Activity: Please copy each line in the records below that contains the string "will".

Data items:
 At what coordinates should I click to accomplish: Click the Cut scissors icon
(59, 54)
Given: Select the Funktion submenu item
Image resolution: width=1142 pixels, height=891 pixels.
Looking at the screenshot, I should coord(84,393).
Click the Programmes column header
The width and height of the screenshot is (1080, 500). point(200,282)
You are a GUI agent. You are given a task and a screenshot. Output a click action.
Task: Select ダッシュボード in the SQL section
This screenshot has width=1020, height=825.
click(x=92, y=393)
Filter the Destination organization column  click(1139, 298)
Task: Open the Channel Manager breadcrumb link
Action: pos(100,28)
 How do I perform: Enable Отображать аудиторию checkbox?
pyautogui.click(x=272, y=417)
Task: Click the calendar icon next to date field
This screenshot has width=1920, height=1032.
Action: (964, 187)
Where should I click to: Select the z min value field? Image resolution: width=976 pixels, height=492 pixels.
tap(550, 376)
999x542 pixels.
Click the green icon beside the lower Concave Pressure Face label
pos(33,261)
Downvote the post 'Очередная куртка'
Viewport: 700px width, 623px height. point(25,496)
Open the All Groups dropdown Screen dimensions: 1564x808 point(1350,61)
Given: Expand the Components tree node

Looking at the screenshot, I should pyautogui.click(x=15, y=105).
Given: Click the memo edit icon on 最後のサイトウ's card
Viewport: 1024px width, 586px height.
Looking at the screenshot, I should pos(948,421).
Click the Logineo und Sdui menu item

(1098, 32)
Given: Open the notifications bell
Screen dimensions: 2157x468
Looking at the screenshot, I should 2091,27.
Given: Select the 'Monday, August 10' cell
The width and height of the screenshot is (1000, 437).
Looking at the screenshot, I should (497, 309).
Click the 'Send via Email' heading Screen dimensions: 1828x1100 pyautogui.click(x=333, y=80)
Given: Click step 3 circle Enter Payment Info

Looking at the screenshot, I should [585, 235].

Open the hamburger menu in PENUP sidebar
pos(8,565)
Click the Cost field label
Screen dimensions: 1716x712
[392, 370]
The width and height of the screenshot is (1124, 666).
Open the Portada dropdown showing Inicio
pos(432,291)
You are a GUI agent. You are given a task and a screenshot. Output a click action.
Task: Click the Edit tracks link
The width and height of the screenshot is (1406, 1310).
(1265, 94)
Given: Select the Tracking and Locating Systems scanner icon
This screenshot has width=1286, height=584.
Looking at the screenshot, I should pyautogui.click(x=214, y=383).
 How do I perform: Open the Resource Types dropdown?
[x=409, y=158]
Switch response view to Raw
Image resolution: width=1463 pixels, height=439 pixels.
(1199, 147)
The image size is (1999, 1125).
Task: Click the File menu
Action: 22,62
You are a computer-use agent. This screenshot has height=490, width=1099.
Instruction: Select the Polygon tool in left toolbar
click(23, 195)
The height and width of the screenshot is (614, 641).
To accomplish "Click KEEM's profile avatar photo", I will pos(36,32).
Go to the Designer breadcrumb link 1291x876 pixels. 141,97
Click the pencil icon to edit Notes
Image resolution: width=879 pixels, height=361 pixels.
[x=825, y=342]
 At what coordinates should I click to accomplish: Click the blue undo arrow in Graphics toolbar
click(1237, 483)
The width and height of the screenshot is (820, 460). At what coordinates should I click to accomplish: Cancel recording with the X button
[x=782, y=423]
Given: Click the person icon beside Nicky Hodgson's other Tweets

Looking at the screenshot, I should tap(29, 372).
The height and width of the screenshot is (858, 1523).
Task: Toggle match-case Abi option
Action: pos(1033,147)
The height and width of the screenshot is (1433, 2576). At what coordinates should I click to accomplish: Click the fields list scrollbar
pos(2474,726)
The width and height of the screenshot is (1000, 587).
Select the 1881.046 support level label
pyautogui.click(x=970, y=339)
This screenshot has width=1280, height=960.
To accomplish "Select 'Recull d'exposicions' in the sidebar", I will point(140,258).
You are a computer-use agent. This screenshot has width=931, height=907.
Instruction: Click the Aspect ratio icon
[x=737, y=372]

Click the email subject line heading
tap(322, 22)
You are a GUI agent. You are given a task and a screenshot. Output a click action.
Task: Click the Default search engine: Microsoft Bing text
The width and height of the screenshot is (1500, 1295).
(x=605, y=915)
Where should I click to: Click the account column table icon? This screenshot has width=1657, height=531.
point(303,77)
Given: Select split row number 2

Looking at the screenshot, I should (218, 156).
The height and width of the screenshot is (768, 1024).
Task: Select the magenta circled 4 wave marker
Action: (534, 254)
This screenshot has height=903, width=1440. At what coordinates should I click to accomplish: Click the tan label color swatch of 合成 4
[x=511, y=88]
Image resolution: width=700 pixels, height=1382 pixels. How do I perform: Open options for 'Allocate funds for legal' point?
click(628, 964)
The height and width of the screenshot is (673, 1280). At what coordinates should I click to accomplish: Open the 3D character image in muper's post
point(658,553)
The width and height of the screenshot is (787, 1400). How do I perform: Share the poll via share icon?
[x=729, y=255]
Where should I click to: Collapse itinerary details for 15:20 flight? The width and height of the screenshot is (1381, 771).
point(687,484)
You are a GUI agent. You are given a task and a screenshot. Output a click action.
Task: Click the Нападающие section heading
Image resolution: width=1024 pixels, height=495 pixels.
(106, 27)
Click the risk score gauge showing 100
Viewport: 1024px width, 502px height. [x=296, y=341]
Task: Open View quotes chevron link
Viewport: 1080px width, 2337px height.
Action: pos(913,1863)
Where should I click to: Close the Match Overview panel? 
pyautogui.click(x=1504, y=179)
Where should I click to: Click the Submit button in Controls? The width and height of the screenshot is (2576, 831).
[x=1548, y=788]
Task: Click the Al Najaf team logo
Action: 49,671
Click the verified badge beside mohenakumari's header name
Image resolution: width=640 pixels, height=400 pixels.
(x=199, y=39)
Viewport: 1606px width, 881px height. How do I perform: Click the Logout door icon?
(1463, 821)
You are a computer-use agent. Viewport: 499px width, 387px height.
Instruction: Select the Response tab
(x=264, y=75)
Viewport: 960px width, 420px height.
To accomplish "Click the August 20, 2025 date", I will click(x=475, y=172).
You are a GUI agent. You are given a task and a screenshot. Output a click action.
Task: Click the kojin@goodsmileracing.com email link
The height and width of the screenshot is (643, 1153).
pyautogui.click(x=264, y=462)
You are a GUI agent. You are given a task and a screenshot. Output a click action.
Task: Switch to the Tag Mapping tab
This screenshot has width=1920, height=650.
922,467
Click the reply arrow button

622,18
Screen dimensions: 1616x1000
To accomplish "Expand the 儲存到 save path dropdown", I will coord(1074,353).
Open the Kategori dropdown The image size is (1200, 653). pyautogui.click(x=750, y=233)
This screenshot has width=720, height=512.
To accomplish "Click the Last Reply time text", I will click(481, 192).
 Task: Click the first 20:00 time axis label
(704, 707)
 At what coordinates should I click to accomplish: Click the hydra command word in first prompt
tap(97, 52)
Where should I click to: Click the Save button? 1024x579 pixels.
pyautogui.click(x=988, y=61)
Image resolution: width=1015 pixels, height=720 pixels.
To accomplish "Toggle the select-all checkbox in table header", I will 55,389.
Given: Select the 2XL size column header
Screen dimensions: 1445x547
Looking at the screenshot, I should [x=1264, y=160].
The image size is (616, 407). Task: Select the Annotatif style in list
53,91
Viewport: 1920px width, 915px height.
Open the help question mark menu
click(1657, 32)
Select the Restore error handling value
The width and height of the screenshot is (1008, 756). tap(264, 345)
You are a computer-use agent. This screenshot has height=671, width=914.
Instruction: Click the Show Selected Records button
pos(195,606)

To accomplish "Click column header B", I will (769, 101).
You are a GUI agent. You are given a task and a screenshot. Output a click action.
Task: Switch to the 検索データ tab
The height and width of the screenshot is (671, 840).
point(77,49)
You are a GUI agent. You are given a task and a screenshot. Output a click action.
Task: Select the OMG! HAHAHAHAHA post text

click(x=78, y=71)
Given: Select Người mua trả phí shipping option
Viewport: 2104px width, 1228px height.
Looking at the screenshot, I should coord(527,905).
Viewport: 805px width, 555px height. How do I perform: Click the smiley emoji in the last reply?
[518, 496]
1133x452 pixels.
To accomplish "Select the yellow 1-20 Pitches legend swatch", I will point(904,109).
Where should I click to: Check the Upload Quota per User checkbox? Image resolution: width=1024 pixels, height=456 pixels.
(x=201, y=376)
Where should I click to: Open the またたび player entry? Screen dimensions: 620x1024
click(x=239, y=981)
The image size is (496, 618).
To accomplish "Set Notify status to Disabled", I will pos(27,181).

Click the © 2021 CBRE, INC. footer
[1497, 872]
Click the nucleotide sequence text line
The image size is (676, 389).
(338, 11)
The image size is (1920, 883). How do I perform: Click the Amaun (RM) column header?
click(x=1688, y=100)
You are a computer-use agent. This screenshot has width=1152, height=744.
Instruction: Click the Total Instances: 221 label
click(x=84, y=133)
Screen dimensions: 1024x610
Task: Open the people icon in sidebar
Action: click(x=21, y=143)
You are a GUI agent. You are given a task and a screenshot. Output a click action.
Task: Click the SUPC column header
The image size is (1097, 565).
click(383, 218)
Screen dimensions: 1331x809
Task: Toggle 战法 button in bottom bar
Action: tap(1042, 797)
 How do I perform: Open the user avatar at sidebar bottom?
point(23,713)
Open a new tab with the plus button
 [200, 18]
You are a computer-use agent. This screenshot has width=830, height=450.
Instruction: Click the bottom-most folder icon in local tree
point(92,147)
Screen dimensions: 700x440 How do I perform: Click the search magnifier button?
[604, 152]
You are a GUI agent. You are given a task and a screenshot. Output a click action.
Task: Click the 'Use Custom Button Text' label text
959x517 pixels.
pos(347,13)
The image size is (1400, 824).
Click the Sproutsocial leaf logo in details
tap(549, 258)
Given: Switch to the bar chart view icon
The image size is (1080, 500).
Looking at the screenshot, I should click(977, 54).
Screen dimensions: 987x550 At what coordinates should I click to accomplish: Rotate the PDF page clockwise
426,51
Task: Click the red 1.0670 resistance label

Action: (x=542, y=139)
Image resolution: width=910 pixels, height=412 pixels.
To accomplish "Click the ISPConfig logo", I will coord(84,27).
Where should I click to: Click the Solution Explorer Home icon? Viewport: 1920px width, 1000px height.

Response:
To accomplish "Click KEEM's profile avatar photo", I will pos(36,32).
To accomplish "Select 'Recull d'exposicions' in the sidebar", I will point(140,258).
To accomplish "Click the August 20, 2025 date", I will click(x=475, y=172).
To accomplish "Expand the 儲存到 save path dropdown", I will coord(1074,353).
To accomplish "Click the Last Reply time text", I will click(481, 192).
To accomplish "Toggle the select-all checkbox in table header", I will 55,389.
To accomplish "Click column header B", I will (769, 101).
To accomplish "Select the yellow 1-20 Pitches legend swatch", I will point(904,109).
To accomplish "Set Notify status to Disabled", I will pos(27,181).
To accomplish "Click the ISPConfig logo", I will coord(84,27).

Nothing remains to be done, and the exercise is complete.